O magistrado tentou falar na saída, mas foi cercado pela multidão de apoiadores e jornalistas que se formou na porta do condomínio. Poucos minutos depois, ele distribuiu uma nota, assinada com a data desta quinta, com localização de Curitiba, cidade onde mora.

Posições divergentes

A decisão do juiz Moro de aceitar o convite para ser ministro da Justiça no governo Bolsonaro repercutiu entre políticos brasileiros, que fizeram declarações em redes sociais nessa quinta-feira (1º). Para Fernando Haddad (PT), que perdeu a eleição para Bolsonaro no segundo turno, “o significado da indicação de Sérgio Moro para Ministro da Justiça só será compreendido pela mídia e fóruns internacionais”.

Já João Amoêdo (Novo), que ficou em quinto lugar na disputa presidencial, parabenizou Bolsonaro pela escolha. “Desejo sucesso ao juiz Sergio Moro nesta nova fase e que se amplie o combate a corrupção e ao crime organizado. Espero também que a Operação Lava Jato continue seu trabalho atuante que tanto tem feito pelo Brasil nos últimos anos.”

O ex-presidente tucano Fernando Henrique Cardoso também se manifestou. Para ele, que disse preferir, entretanto, “vê-lo no STF (Supremo Tribunal Federal)”, o juiz “ajudará o país se combater a corrução”. Ele também recomendou a Bolsonaro prudência.

“Sérgio Moro resolveu assumir sua condição de político profissional. Não há problema algum em um juiz deixar a magistratura para fazer política. O problema é ter passado alguns anos fazendo isso vestido de toga. Mais do que nunca, suas decisões estão colocadas sob suspeição”, afirmou o candidato a presidente derrotado no primeiro turno do Psol, Guilherme Boulos.

Discordância. O ministro da Segurança Pública, Raul Jungmann, disse ontem preferir que a pasta continuasse desvinculada do Ministério da Justiça, mas reconheceu que o presidente eleito Jair Bolsonaro tem a “legitimidade democrática” dos votos de brasileiros para dar ao governo a estrutura que entender melhor. O Ministério da Segurança Pública (MSP) nasceu em fevereiro de uma cisão do MJ.

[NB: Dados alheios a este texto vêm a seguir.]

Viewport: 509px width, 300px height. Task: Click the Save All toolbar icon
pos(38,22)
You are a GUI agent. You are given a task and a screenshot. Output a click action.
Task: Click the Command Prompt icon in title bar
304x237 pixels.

Jungmann elogiou a escolha do juiz federal de Curitiba (PR) Sérgio Moro para o superministério de Justiça, que englobará as duas pastas.

O ministro disse que o juiz “é alguém que tem todos os títulos, autoridade e legitimidade para ser o ministro da Justiça, acho que é um ganho inclusive tê-lo agora no Executivo”.